Days after the Sept. 11, 2012 terrorist attacks in Benghazi, former Ambassador Joe Wilson sent then-Sec. of State Hillary Clinton an email slamming “religious zealotry,” emails released by the State Department this week show.
But Wilson’s tirade was not aimed at the kind of religious fanaticism behind the al-Qaida affiliates’ attacks in Benghazi. Instead, he complained about “Christian Dominionists” within the U.S. military bent on turning it into “an army for Christ.”
And perhaps Clinton was just being polite, but the current Democratic presidential frontrunner did not rebuke or correct Wilson, who served as ambassador to Gabon and São Tomé and Príncipe in the Bill Clinton White House. Rather, she thanked him for his email and wished him and his wife, Valerie Plame Wilson, the best.
In the Sept. 15 email, Wilson began by thanking Clinton for her remarks at a memorial service for the four Americans killed in Benghazi.
He also mentioned to Clinton that he had served on the advisory board of the Military Religious Freedom Foundation with Glen Doherty, the CIA operative who was killed at an annex during a firefight with terrorists. Libyan ambassador Chris Stevens, State Department information officer Sean Smith, and CIA operative Tyrone Woods were also murdered in the onslaught.
It was in touting the foundation that Wilson essentially compared U.S. soldiers to Crusaders.

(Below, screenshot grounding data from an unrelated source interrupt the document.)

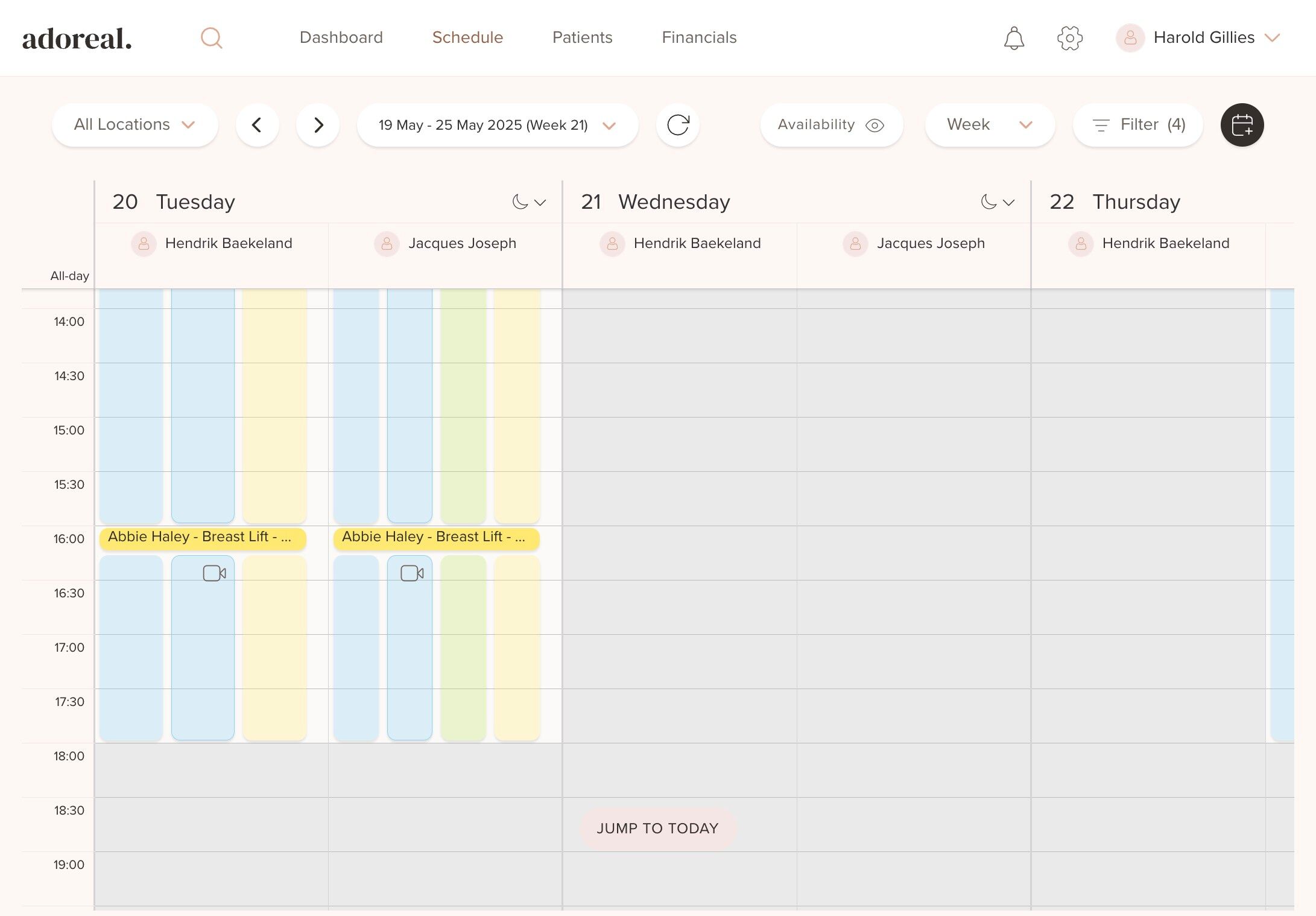Image resolution: width=1316 pixels, height=916 pixels.
Task: Go to previous week arrow
Action: click(x=257, y=125)
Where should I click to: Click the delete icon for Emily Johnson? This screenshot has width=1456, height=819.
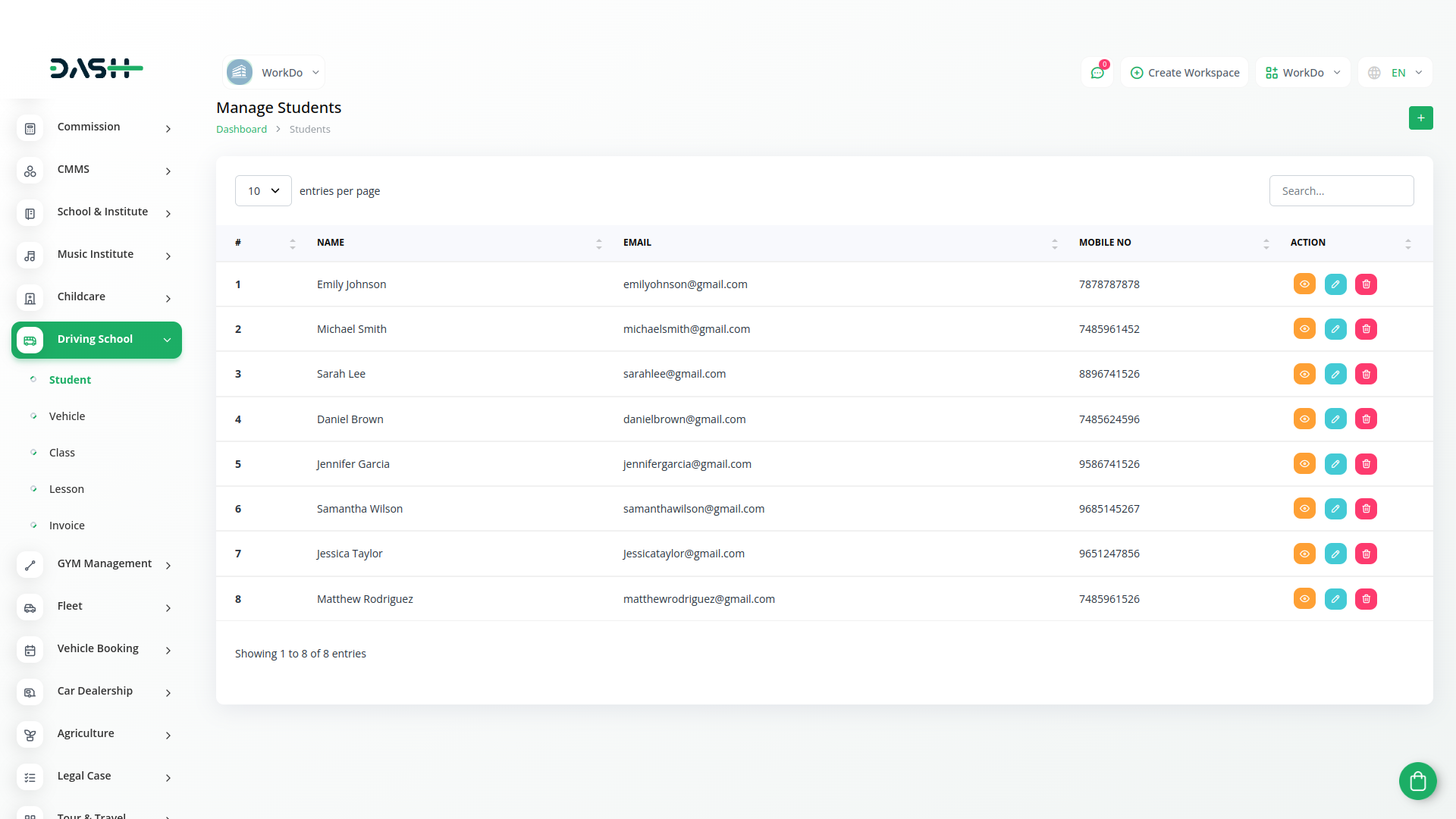(1366, 284)
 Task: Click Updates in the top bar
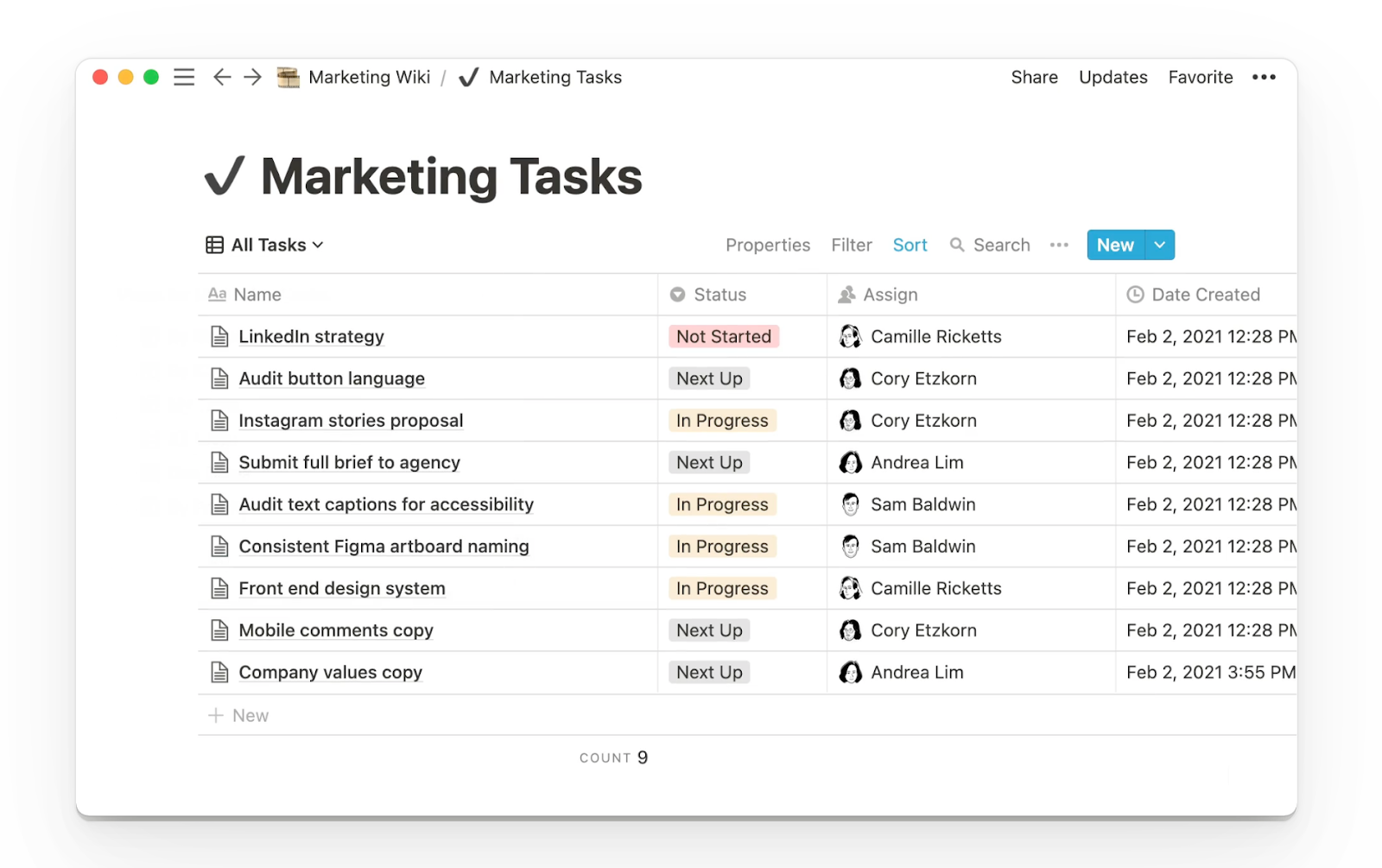tap(1113, 77)
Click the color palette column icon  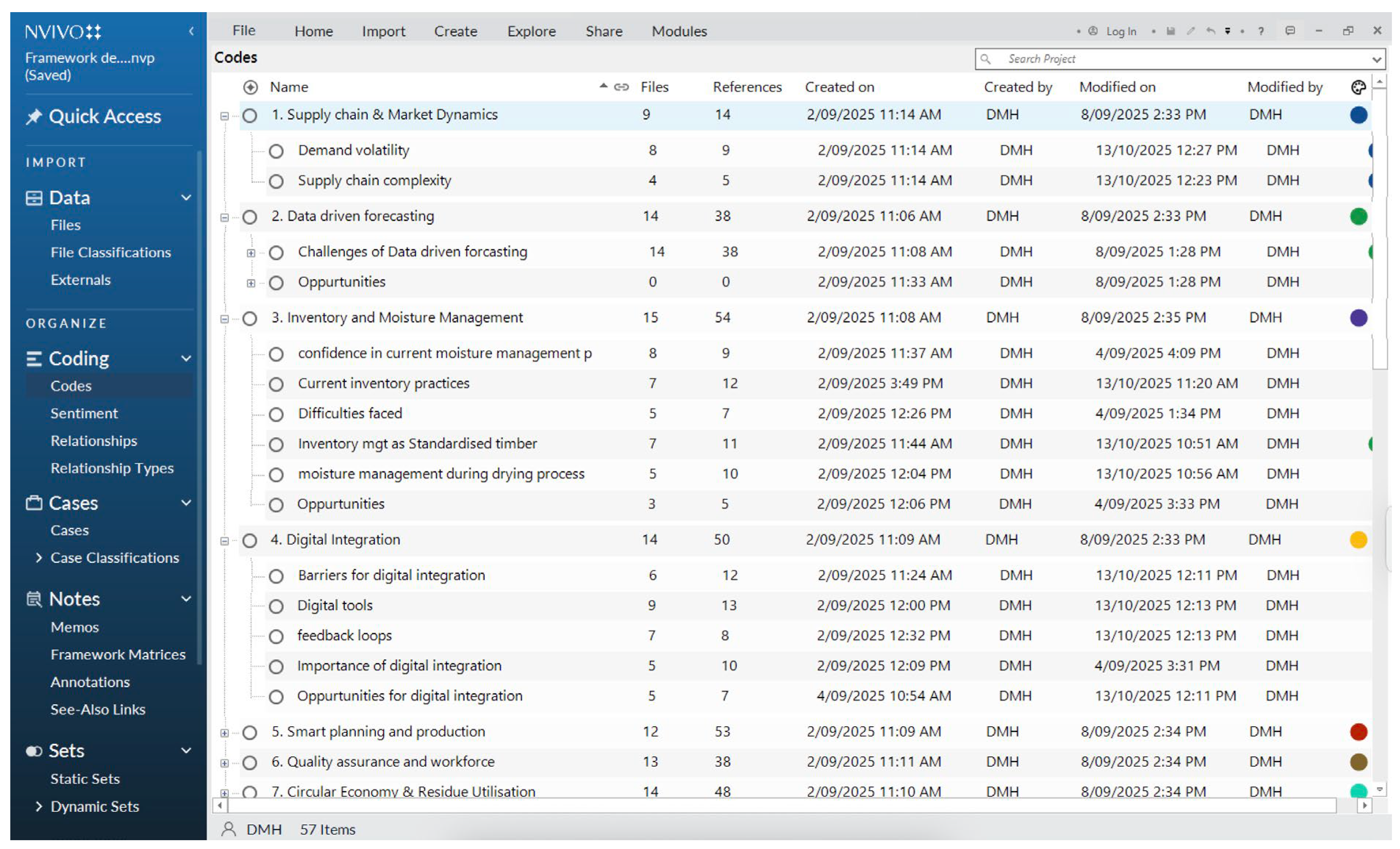click(1358, 87)
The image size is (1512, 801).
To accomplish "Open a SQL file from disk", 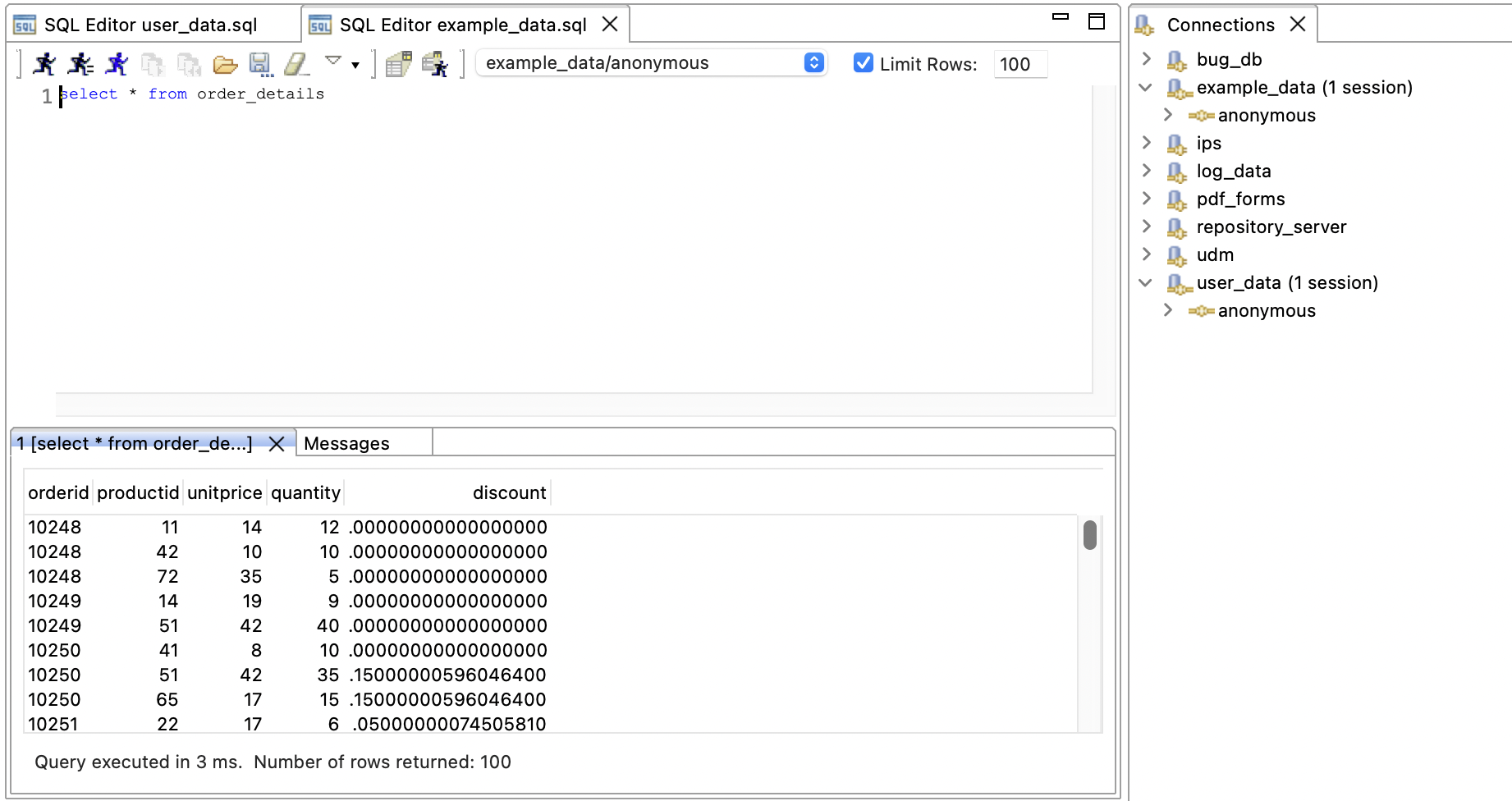I will pyautogui.click(x=223, y=63).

The foundation “fights to ensure that our military is not further compromised by the Christian Dominionists who seek to turn it into an instrument of their religious zealotry, an army for Christ rather than for the defense of our nation,” Wilson wrote.
He also said that Doherty helped uncover several cases “where religious indoctrination was taking place under the guise of military training.”
And rather than rebuke Wilson, Clinton merely thanked him.
“Thanks, my friend. All the best to you and Valerie,” she responded days later. In a separate email, she asked one of her State Department aides to print Wilson’s message.
Whether Clinton agrees with Wilson’s position is not made clear in the email exchange. The former New York senator is a Methodist and has cited her religiosity in public before. There is no public record of her criticizing the military for being too pro-Christian.